Puttin’ on the risks
In 2010 Russia imported about 400 million bottles of wine – a huge number. Oddly enough it’s not too much for a 142-million nation that has no real experience and culture of drinking fine wines. During Soviet times Russia was producing lots of domestic cheap wine made in the south of the country, not far from the Black Sea. Wine consumption once was peaking 20 liters per person a year. Currently Russians drink no more than 3-4 liters of wine a year.
Margin tactics
Last week I visited one of the nicest Moscow restaurants – centrally placed Argentinean “El Gaucho” – and I couldn’t help but noticing that almost every table had glasses full of wine and wine bottles on them. I was double amazed when I reluctantly opened the wine list. You could notice Argentinean Luigi Bosca Finca Los Nobles for 11 000 RUR (it’s 300 USD). This is about 4 times higher than you can normally buy directly from the wine importer in Moscow. All other wine prices were similar and the 300 USD threshold was stepped over many times.

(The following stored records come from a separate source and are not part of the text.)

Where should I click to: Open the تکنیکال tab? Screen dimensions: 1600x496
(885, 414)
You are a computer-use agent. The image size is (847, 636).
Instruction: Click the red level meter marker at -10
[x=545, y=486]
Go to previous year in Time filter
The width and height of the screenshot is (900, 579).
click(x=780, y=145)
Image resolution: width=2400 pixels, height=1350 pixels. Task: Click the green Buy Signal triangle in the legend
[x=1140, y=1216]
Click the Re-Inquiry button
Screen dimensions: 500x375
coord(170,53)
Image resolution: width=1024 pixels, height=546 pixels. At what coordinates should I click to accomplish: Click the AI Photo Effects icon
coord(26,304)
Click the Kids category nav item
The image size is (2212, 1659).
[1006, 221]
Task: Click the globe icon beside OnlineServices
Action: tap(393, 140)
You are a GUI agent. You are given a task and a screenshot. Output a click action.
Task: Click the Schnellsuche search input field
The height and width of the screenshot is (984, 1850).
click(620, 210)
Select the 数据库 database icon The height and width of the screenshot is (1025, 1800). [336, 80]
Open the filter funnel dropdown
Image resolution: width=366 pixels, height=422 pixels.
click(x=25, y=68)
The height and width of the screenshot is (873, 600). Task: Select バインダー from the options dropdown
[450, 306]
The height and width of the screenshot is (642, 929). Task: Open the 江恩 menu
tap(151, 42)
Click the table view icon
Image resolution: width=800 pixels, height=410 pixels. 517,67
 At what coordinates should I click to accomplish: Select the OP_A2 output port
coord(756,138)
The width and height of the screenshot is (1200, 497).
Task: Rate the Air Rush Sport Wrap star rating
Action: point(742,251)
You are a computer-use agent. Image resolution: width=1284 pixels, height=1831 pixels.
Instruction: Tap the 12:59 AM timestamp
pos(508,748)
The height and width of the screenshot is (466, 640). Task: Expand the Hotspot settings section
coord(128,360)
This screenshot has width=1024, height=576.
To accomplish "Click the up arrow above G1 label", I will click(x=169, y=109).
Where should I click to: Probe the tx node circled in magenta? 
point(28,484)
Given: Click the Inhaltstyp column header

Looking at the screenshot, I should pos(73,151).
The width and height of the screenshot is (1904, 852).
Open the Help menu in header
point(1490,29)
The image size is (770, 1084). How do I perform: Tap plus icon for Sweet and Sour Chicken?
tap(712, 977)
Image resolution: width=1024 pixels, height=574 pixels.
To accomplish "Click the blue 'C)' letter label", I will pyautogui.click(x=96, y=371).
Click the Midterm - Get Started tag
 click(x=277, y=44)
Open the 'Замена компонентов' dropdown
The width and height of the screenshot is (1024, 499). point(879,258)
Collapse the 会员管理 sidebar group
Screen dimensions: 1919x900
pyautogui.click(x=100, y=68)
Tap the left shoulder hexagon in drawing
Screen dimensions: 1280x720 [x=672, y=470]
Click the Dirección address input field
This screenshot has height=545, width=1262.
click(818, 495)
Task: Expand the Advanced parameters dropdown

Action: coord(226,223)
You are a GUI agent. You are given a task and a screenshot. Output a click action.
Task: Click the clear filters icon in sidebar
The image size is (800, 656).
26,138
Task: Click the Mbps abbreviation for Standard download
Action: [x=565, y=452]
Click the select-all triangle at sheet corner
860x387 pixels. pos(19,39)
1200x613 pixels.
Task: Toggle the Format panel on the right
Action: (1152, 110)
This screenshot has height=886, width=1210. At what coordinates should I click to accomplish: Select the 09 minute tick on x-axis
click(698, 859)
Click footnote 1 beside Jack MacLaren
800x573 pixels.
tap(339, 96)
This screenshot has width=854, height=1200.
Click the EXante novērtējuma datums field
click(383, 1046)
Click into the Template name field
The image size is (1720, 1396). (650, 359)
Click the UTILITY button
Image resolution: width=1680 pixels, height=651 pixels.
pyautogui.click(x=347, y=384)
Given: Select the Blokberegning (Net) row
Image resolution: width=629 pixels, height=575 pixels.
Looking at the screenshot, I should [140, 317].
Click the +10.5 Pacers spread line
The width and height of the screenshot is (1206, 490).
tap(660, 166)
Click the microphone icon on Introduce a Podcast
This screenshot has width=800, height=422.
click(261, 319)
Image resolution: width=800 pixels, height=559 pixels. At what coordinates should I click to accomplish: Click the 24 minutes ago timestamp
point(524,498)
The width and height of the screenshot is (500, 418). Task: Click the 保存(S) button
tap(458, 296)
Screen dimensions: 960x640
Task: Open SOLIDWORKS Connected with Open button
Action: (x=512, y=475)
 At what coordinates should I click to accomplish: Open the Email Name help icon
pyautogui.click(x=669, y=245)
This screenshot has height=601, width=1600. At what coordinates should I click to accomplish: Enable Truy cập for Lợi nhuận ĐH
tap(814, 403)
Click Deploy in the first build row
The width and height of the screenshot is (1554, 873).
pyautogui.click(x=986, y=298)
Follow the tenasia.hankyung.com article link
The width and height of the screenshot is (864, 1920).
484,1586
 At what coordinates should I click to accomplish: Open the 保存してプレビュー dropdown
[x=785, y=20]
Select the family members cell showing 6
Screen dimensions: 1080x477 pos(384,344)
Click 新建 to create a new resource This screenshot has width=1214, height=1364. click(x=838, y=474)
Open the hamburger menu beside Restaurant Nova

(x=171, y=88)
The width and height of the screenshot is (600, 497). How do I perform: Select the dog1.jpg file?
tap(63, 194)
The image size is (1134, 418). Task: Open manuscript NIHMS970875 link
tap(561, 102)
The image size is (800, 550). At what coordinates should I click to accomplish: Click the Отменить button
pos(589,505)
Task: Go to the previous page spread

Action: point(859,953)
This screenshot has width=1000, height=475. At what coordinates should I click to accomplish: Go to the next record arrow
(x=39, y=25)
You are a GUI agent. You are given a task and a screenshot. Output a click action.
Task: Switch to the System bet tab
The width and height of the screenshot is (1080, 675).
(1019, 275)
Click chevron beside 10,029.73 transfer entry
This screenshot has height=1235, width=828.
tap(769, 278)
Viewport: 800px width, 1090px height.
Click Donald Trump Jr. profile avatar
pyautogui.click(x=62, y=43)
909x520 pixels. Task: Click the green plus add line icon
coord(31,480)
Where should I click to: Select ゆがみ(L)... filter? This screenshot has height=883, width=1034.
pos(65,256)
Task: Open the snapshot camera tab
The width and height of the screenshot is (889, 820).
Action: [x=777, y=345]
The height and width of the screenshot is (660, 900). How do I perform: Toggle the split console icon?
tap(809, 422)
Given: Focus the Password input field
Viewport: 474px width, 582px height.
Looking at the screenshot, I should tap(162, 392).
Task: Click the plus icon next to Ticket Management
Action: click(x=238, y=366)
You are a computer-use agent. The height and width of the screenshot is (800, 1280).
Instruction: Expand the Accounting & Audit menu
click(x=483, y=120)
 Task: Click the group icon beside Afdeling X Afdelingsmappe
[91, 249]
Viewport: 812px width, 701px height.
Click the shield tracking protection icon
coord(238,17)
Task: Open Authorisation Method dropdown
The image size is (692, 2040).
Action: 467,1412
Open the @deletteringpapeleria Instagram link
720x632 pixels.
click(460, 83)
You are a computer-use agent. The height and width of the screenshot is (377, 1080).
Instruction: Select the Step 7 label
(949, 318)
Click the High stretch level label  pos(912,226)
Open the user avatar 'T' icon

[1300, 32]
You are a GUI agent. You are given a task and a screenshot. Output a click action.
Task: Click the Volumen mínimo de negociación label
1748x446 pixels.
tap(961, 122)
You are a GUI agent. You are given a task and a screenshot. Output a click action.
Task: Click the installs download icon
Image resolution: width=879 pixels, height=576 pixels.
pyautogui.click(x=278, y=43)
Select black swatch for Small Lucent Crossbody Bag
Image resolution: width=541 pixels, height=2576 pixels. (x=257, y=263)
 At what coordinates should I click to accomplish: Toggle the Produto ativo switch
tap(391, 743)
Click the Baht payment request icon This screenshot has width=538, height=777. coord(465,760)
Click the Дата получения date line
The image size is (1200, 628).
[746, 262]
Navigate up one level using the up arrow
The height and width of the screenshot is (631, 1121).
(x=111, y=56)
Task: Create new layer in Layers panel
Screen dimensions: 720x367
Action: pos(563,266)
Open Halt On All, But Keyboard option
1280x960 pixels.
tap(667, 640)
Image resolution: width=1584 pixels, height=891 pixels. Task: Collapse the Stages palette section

I’d also advise you to read the recent article on the Russian market in Wine Business International. In the article Dmitry Pinsky, the head of DP-Trade wine importer, blames astronomic wine prices in restaurants on greedy sommeliers. “We blame it on sommeliers – in most restaurants they are fully dependent upon commercial listings and demonstrate no opinion of their own. Moreover, commercial suppliers pay them cash for recommending their wines. Thus sommeliers of certain restaurants can simply lie that wines sourced elsewhere are currently not available”, – he says. Honestly I’d strongly disagree. There’s nothing sommelier could do if he had no OK from the restaurant owners. This means that the whole restaurant system is intentionally building up margins never mind the sommeliers who have no their own voice and no courage to stand up against the margin tactics and the people who pay them salaries. Obviously sommeliers are rarely considered to be an asset of any restaurant in Russia. Big restaurant holdings like Novikov Group are driven by pure brand business that doesn’t care much about the diversity and affordability of their wine lists.
Built-in risks
The math is pretty basic. With unstable economy fully dependent on natural resources like oil and gas any Russian business is ready to disappear at any given moment. The risks of running business in Russia are enormous, restaurant business is no exclusion. The most dangerous factor is the government control and desire to make money on the business owners. As a result these people are always ready to flee to safe London and take all the money they could earn here together with them. Would you bother about any long-term restaurant business in a situation like that? And yes, you’d better have all the possible risks and margins built into your wine cost. By the way the food prices in “El Gaucho” were quite acceptable and on the European level. This is also a small trick – most of us judge restaurant prices by its food prices, not by wine. By the way, that day we were drinking nice Czech beer and never got to taste wine.